Father-of-three Gary Walters, 51, was working for Gloucester-based contract haulier Larkins Logistics Ltd when the fatal incident occurred on 11 October 2010.
He was collecting a trailer loaded with structural concrete products from Bison Manufacturing in Swadlincote, Derbyshire.
He failed to apply the brake in his cab and, because Bison’s drivers had not applied the brake to the trailer, the vehicle moved off as he was coupling the two parts together.
Walters is believed to have gone round the front of the vehicle, possibly in an attempt to get into the cab and apply the brakes, but he was struck by the cab and run over. He died of multiple injuries.
An HSE investigation found that drivers working for Bison did not routinely apply the trailer brakes to ensure the units were safely parked.
Following the tragedy, a police vehicle examiner examined ten other trailers at the site but none had the brakes applied, and no other manual system of restraint, such as chocks or hooks, was in place.

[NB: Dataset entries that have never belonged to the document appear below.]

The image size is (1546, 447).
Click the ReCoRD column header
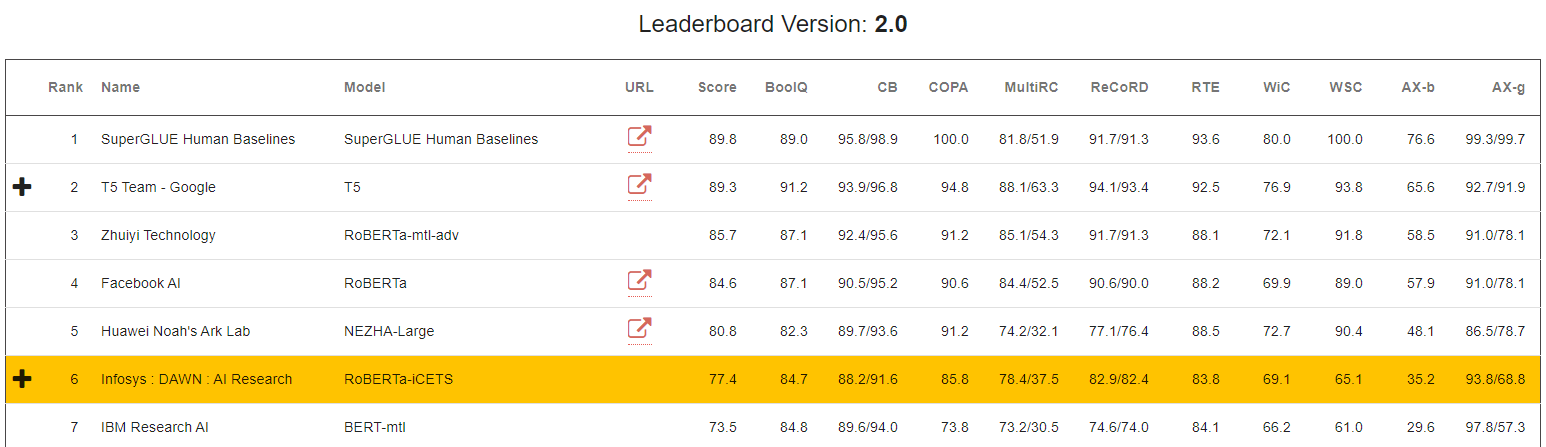pos(1119,87)
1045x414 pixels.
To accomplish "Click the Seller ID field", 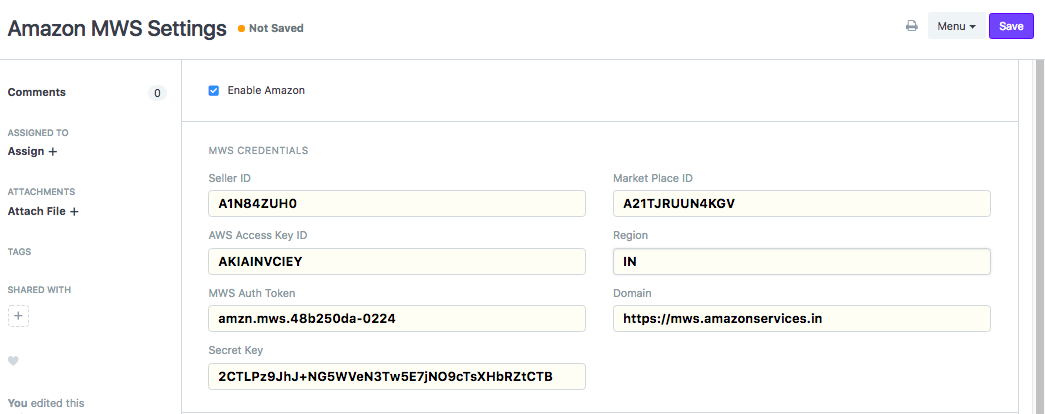I will (396, 204).
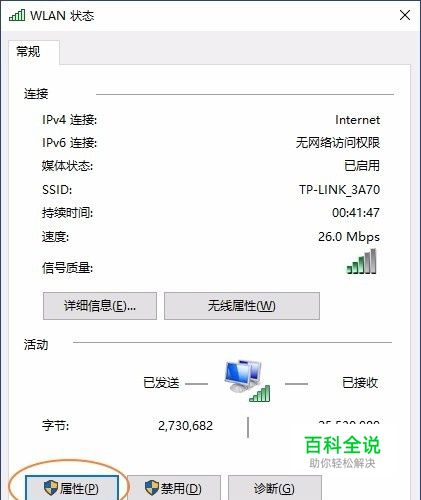Click the duration value 00:41:47
Screen dimensions: 421x500
click(x=356, y=213)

Derby Crown Court heard that there had been a number of other instances of lorries rolling away and Larkins’ drivers had not been properly trained to assess the use of trailer brakes in the yard.
Both companies had identified the risk to workers, but had failed to implement appropriate control measures.
Larkins Logistics Ltd of Staunton, Gloucester, was found guilty of safety breaches and fined £450,000 and ordered to pay full costs of £23,317.
Bison Manufacturing of Dartford, Kent admitted the same charges and was fined £300,000 and ordered to pay full costs of £21,341.
After the hearing HSE inspector Judith McNulty-Green said: “This was not an isolated incident – sadly there are deaths and serious injuries to drivers every year in similar circumstances. It happened out of poor practice and was entirely preventable.
“Bison Manufacturing Ltd failed to implement a safe system of work for the storage of trailers with the brakes applied.
“They and Larkins Logistics Ltd also failed to implement and monitor working procedures for coupling and uncoupling trailers in the yard, and they failed to do it despite previous incidents.
Walters had three children with his wife Vanessa – James, who was 19 at the time of the incident, Joanna, 15, and Tanya, 13.
Mrs Walters said: “I hope that people learn from this tragedy and that today’s prosecution will go some way to changing the way people in the same industry work. I do not want this to happen to another family.
“Telling our children their dad had died was the worst experience of my life. I felt so helpless that they were hurting and that there was nothing I could do to make it better. As a parent you want to protect your children at whatever cost.
“James is 21 now and starting his own family. It’s sad that Gary never got to see his first grandchild.
“When the girls get married it won’t be a traditional wedding as their dad won’t be there to give them away. Gary will be missing from all the family portraits. There will never be a full picture again.”